**Text**

-- Start --

On horizon shifts

_ Some Reflections on the General Assembly of 1997 _

Robert P. Maloney, C.M.

Superior General

As you can imagine, my sisters, many sheets of paper come across my desk. During the last days of the General Assembly, but before its final document had actually been written, an especially interesting one-page analysis of the Assembly found its way there. I suspect that the author, an elected delegate, wishes to remain anonymous. But I reproduce her observations for you today, with only slight editorial modifications, because they seem to me a particularly astute appraisal of the Assembly.

Horizon shifts that were evident during the 1997 general assembly

1.From a Community shaped predominately by European customs to an international Community where the customs of all regions are honored.

2.From an attitude of "rescuing" and giving to the poor to an attitude of solidarity with persons in need, working hand in hand with them to promote change, engaging the poor in their own promotion.

3.From a tight focus on the affairs of the individual provinces to a focus on sharing the Company's resources on a worldwide basis.

4.From an understanding that unity depends largely on external signs to an understanding that unity is founded predominately on common motivation, common convictions, and common action.

5.From preaching the gospel to those we serve to searching for the seeds of the gospel in their culture: "reaping before sowing."

6.From a highly centralized administration to a more decentralized one.

Of course, these horizon shifts did not take place suddenly nor did they happen precisely during the month of the Assembly; rather, they have been evolving gradually in the minds and hearts of Daughters of Charity in recent years. The Assembly, however, made them evident for all of us to see, and, in fact, promoted these shifts by its atmosphere, its discussions, and its decisions. Let me examine these horizon shifts with you today one by one.

1.From a Community shaped predominately by European customs to an international Community where the customs of all regions are honored.

a.Signs of this horizon shift.

In the book of the Acts, as he is about to ascend into heaven, Jesus sends his disciples out to be his "witnesses in Jerusalem, throughout Judea, and to the ends of the earth" (Acts 1:8). But actually only in the latter part of the 20th century has Catholicism truly become a "world-Church." During the pontificate of Paul VI a striking shift took place in the Church's statistical center of gravity. The turning point arrived in 1970: 51% of the Catholic population was living in the southern hemisphere.

A similar shift has been taking place gradually in the Company of the Daughters of Charity. Though numerically the Company's numbers are still by far greatest in Europe, many young provinces are now flourishing in Asia, Africa, and Central and South America. The responsibility for formation and for the leadership of those provinces is passing more and more into the hands of those born there. It is striking that, during the Assembly, an extra delegate was awarded to Vietnam as the province with the greatest number of young sisters in formation.

-- End --

**Challenges**
1/ In the reflections on the 1997 General Assembly, which province received an extra delegate during the Assembly, and on what grounds?
2/ Can you reproduce the passage of the reflections on the 1997 General Assembly that opens with the words containing "In the book" and closes with "the southern hemisphere."?
The records aren't needed for any of this.

**Material shown**

-- Start --

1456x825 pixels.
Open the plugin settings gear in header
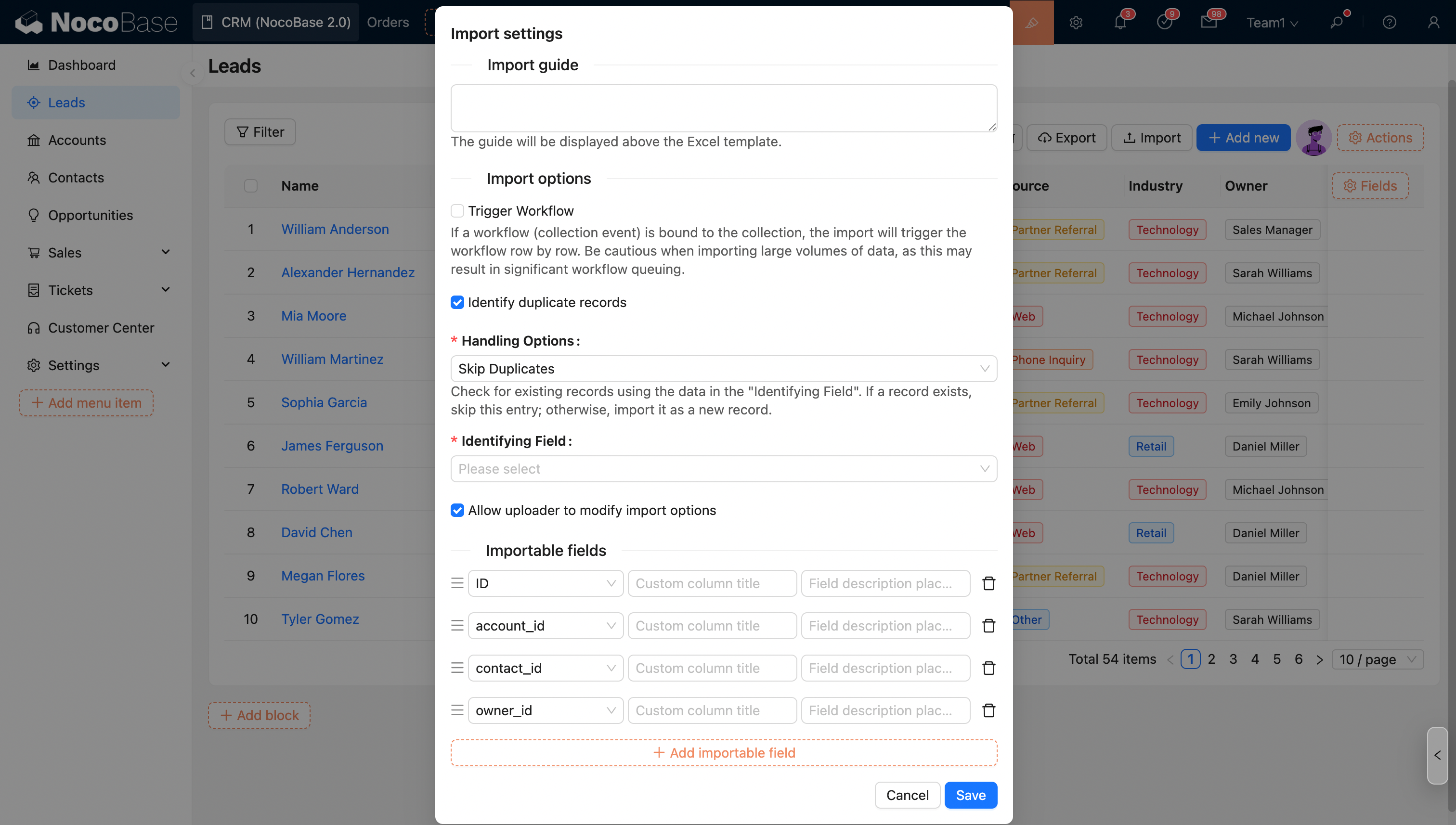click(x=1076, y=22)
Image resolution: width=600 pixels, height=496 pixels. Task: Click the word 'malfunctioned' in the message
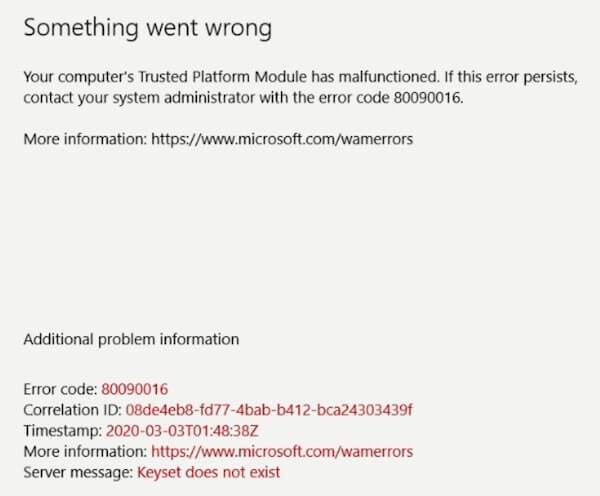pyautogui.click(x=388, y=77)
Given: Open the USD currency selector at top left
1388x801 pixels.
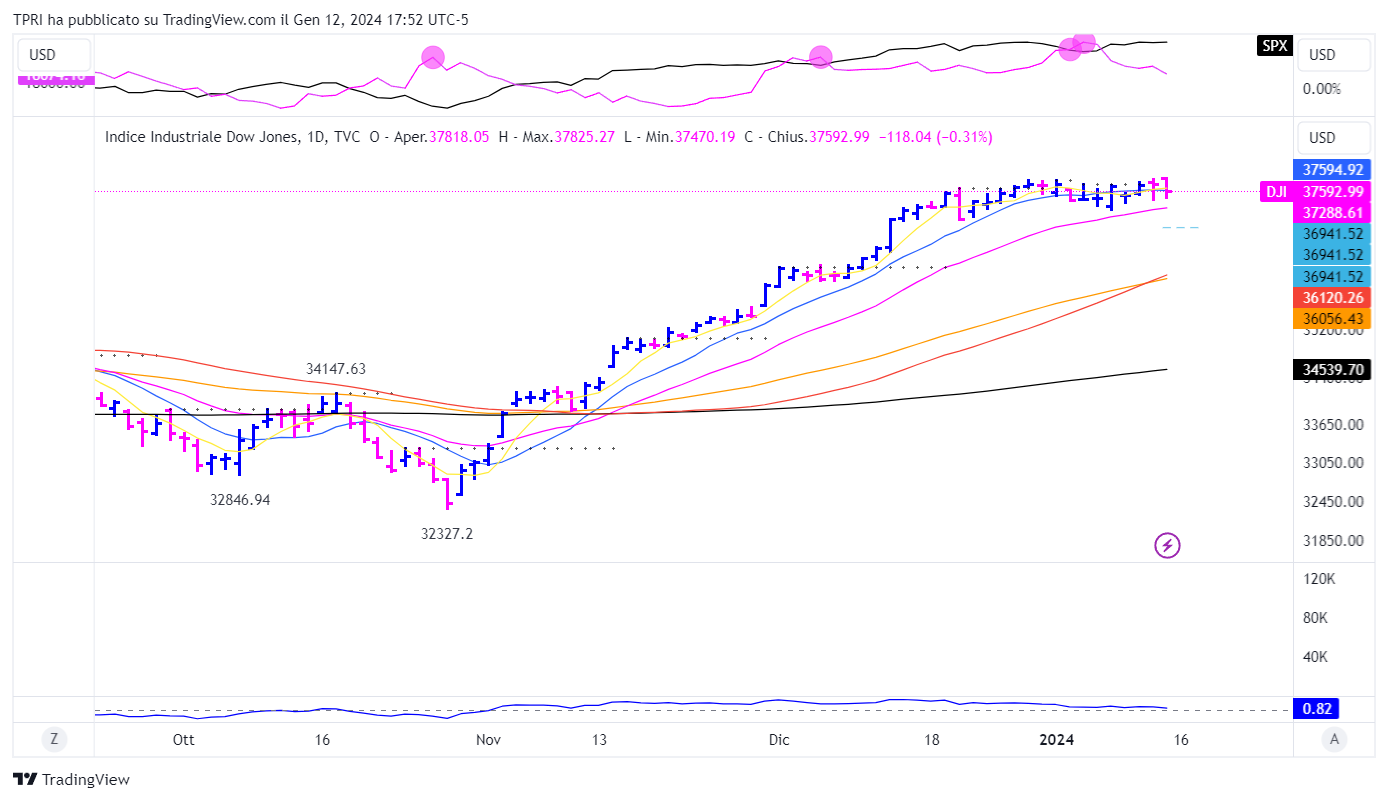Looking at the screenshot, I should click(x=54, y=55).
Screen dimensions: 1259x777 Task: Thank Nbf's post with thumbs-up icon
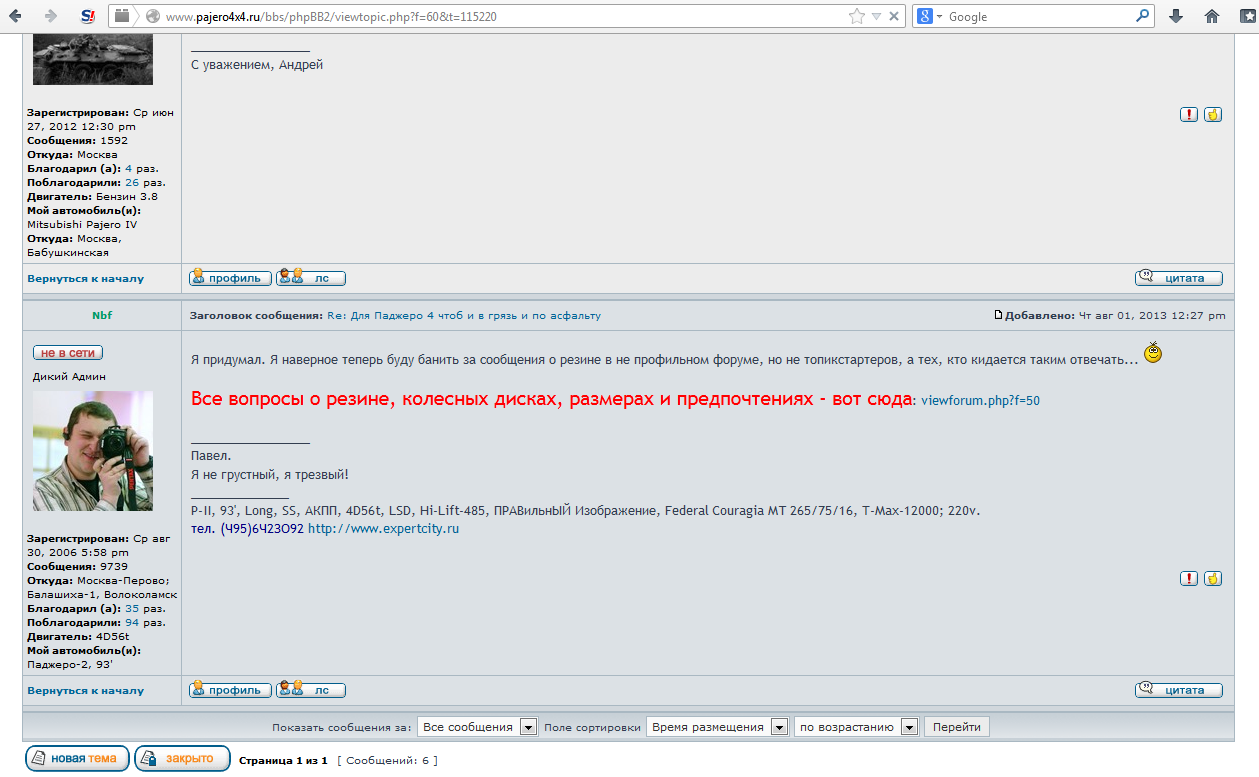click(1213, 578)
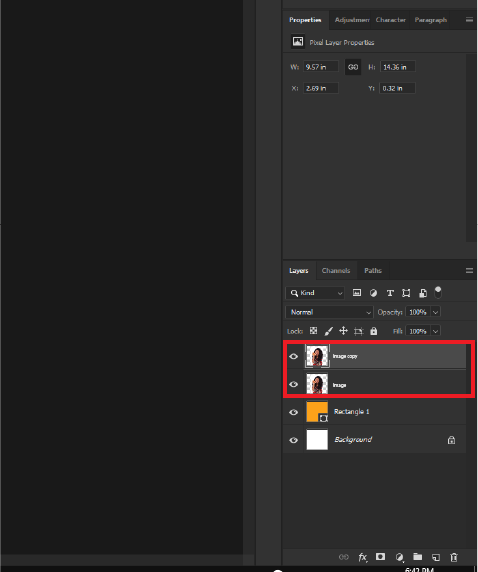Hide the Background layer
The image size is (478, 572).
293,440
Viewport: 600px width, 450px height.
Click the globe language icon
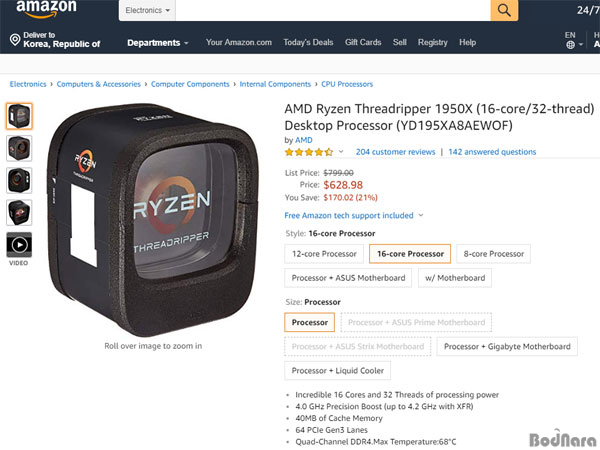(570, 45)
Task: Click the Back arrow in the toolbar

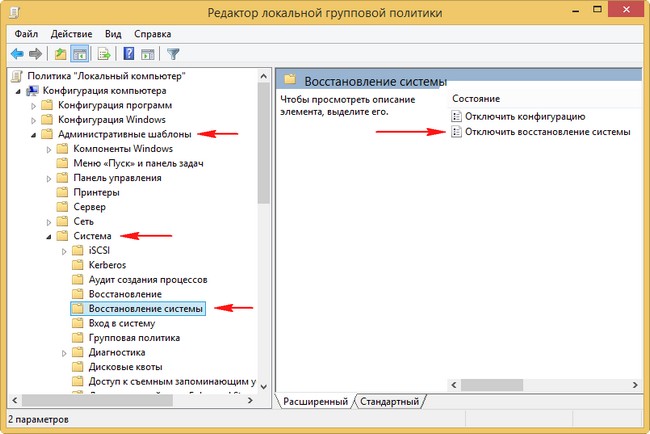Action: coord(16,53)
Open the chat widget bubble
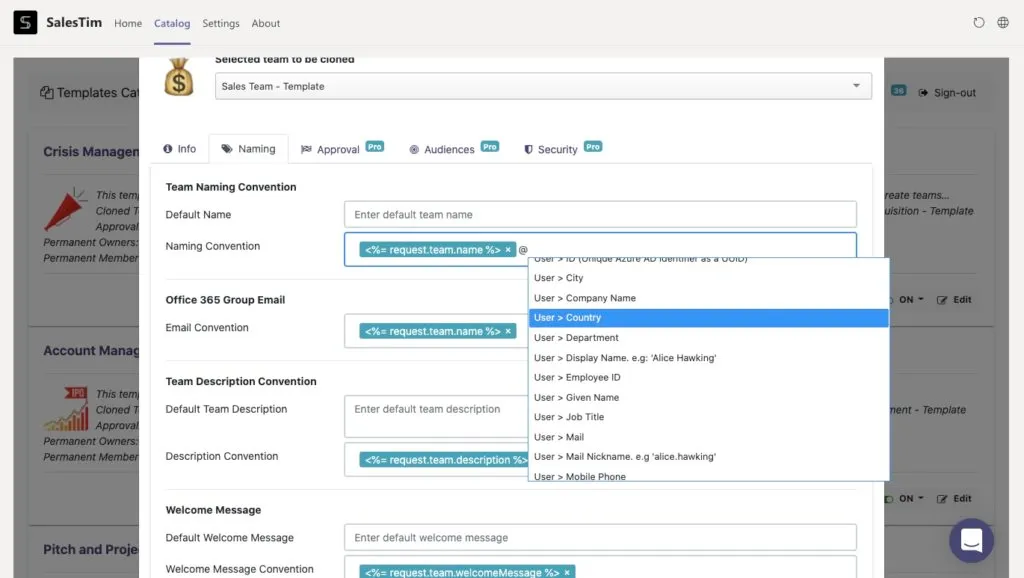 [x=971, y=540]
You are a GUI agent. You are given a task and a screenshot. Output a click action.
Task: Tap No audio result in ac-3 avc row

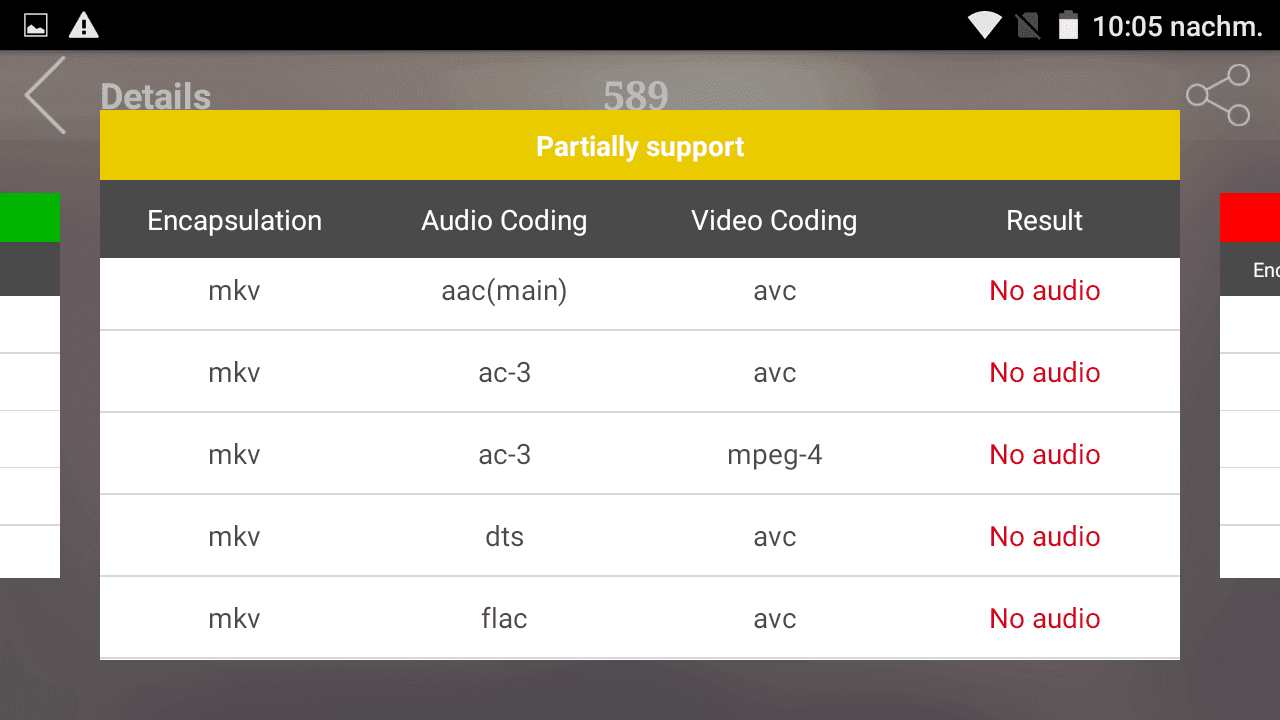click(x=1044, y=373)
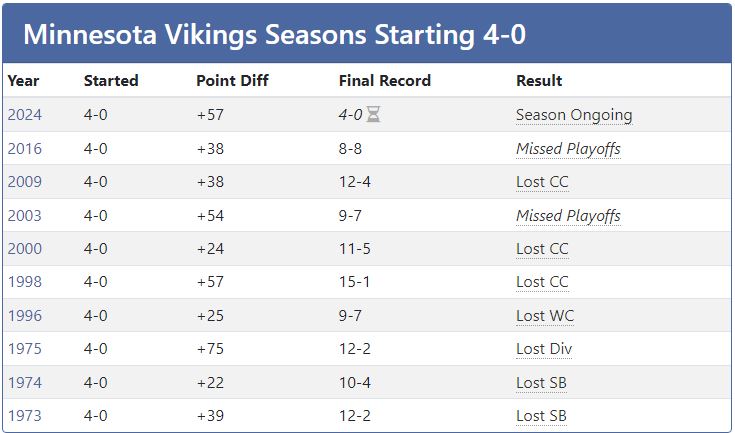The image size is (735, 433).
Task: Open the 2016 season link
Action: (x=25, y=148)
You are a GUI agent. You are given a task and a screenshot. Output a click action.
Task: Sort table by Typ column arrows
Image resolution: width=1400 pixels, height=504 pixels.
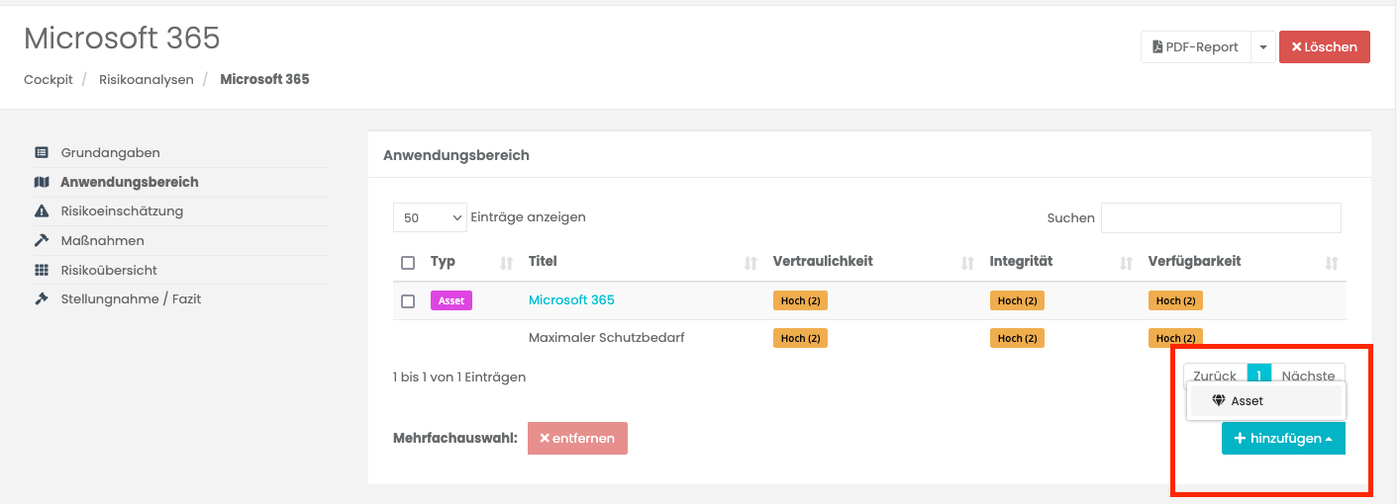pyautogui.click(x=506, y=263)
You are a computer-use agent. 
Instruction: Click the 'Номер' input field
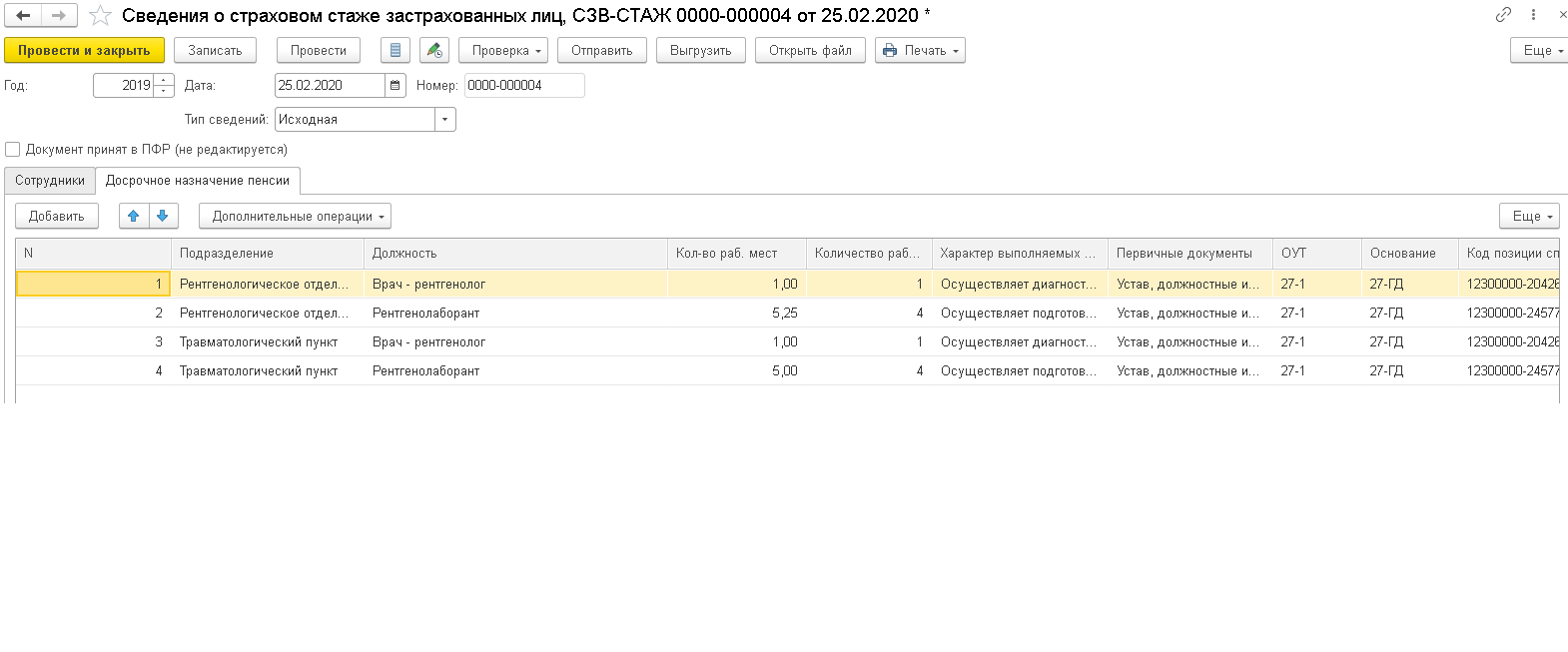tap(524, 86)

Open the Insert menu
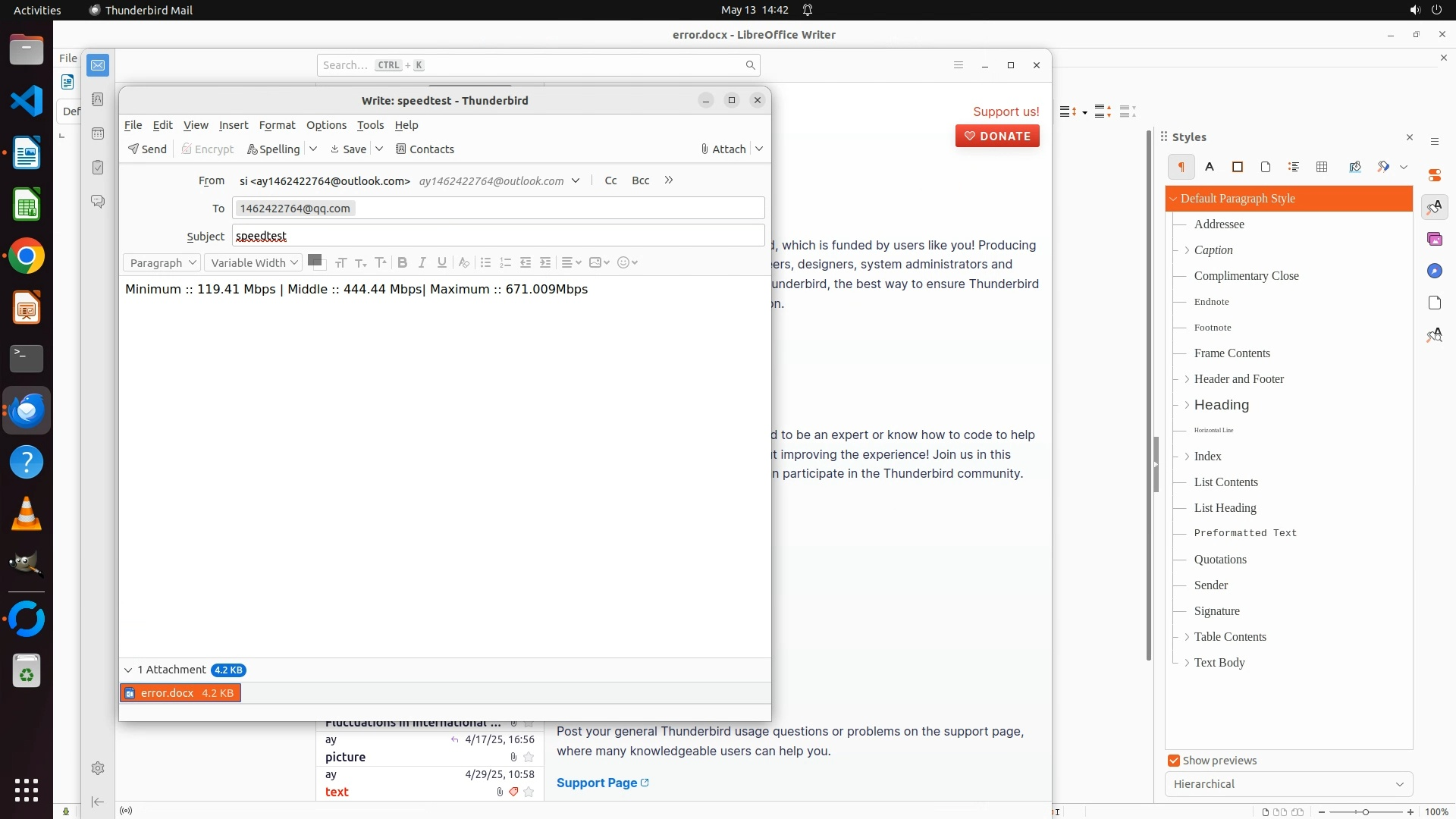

-- End --

**Responses to the tasks**
1/ Vietnam received the extra delegate because it was the province with the greatest number of young sisters in formation.

2/
In the book of the Acts, as he is about to ascend into heaven, Jesus sends his disciples out to be his "witnesses in Jerusalem, throughout Judea, and to the ends of the earth" (Acts 1:8). But actually only in the latter part of the 20th century has Catholicism truly become a "world-Church." During the pontificate of Paul VI a striking shift took place in the Church's statistical center of gravity. The turning point arrived in 1970: 51% of the Catholic population was living in the southern hemisphere.